Your home to over 150,000 silly Facebook statuses! Find the perfect witty, silly, or downright funny status to share with your friends and family. Check in daily for fresh updates!
Behind every man there is a woman wondering if going to jail for murder is as bad as it sounds.
Just put my money where my mouth is. Pennies taste disgusting.
3 shots of vodka can erase 8 hours of rage in 15 minutes. Thatβs all the math you really need to know.
My fridge is just hospice for vegetables.
I`d like to have a child one day...Two days, tops.
I love it when someone insults me. That means I don`t have to be nice anymore.
Still waiting for the moment when there will be a "add to wishlist" button on people`s facebook profile !!
Likes doing tokyo drifts with the shopping carts when I round the corner of each isle at Walmart.
Give fat people a break. They have a lot on their plate.
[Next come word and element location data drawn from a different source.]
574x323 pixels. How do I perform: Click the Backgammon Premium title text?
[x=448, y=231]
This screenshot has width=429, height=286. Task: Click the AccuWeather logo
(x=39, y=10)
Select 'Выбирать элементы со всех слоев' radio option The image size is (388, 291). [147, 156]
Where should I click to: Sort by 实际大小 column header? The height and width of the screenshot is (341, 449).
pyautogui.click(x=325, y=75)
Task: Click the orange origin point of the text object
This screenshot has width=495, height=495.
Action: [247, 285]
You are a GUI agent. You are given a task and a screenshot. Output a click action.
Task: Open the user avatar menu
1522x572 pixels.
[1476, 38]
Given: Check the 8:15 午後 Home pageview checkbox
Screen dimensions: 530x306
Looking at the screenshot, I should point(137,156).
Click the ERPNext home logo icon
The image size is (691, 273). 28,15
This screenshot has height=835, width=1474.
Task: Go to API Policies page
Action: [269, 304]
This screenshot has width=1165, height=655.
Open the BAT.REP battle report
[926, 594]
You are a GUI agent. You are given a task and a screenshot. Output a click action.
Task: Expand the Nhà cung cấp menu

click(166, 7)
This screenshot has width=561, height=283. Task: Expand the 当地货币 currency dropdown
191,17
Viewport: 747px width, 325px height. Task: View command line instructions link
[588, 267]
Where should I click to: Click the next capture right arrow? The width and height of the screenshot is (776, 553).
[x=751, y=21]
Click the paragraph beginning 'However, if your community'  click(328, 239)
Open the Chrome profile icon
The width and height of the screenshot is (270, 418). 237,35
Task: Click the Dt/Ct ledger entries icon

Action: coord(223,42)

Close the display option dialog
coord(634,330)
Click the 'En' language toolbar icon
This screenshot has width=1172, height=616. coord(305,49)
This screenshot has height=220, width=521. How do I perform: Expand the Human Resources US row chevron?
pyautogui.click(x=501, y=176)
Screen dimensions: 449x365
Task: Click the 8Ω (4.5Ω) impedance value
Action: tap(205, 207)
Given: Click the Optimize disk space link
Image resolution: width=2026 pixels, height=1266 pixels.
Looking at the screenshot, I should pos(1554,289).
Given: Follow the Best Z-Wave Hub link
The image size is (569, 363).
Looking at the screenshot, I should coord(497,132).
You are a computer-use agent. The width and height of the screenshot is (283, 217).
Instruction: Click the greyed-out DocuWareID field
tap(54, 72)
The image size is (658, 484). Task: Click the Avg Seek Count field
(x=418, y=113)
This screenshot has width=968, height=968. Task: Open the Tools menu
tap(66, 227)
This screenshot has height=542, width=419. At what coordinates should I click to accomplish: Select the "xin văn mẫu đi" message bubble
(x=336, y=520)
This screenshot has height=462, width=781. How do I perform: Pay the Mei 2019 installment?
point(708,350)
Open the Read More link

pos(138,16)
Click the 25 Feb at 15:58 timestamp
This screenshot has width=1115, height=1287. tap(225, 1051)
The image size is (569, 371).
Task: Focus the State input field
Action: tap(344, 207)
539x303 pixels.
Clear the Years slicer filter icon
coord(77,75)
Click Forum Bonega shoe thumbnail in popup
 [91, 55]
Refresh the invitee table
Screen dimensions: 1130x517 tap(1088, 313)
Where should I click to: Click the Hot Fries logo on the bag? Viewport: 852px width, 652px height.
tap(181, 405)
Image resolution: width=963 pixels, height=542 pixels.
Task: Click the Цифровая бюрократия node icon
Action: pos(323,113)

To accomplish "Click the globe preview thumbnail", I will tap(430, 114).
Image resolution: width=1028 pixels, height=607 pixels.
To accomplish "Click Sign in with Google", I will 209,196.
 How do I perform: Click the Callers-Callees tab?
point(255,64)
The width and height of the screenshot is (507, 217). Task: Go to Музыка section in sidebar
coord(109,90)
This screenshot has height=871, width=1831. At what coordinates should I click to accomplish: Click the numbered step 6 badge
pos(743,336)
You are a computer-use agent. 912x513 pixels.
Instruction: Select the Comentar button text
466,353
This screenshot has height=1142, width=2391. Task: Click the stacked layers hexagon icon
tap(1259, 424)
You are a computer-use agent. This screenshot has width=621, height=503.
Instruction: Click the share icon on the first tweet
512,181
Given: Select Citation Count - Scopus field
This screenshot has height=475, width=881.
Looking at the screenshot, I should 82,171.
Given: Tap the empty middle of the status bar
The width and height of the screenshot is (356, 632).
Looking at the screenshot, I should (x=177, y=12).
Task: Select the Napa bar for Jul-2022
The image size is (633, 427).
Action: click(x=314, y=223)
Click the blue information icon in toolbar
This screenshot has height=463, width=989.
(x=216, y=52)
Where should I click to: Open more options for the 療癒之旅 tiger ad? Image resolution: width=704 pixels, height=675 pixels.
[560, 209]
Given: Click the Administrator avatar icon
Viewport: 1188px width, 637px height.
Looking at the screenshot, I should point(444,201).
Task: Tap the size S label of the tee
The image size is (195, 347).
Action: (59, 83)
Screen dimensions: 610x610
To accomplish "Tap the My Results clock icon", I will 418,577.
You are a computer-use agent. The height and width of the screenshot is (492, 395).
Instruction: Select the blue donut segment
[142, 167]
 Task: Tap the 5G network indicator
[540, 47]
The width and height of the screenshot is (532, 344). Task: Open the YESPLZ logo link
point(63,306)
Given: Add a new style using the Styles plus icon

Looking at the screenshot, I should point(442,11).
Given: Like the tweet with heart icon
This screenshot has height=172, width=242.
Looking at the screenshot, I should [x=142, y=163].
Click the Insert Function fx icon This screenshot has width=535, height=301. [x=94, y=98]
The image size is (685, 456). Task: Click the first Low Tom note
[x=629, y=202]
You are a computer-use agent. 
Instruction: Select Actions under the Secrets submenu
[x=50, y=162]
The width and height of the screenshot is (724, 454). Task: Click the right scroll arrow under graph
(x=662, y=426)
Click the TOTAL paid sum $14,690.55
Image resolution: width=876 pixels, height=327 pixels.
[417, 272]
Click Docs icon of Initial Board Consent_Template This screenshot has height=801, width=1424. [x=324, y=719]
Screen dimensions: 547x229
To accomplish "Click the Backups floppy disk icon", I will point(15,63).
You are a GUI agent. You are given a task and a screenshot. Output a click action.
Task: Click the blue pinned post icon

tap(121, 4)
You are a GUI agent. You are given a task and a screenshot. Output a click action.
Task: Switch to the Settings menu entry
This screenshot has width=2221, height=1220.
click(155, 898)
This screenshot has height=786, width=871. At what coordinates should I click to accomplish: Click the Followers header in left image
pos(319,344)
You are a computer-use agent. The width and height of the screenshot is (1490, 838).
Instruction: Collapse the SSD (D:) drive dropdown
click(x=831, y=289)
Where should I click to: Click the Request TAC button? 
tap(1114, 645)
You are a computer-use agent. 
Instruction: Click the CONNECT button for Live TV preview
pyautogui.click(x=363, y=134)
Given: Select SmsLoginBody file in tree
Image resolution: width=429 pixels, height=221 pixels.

See above or below for better statuses.
My husband picks fights with me like he doesn`t even value half of all his assets.
I`ve decided that throughout the time period starting with Thanksgiving, continuing on to Christmas and ending on New Years Day, the term `Calories" regarding all food shall be referred to as "Deliciousness Points."
thjeo oskl asopa joa sajksla wioj apska shul bhcgy ....Yes I just wasted your time ;)
Be nice to a nerd. Prevent a supervillain.
Dear small line of dirt that wont go in the dustpan⦠Screw you.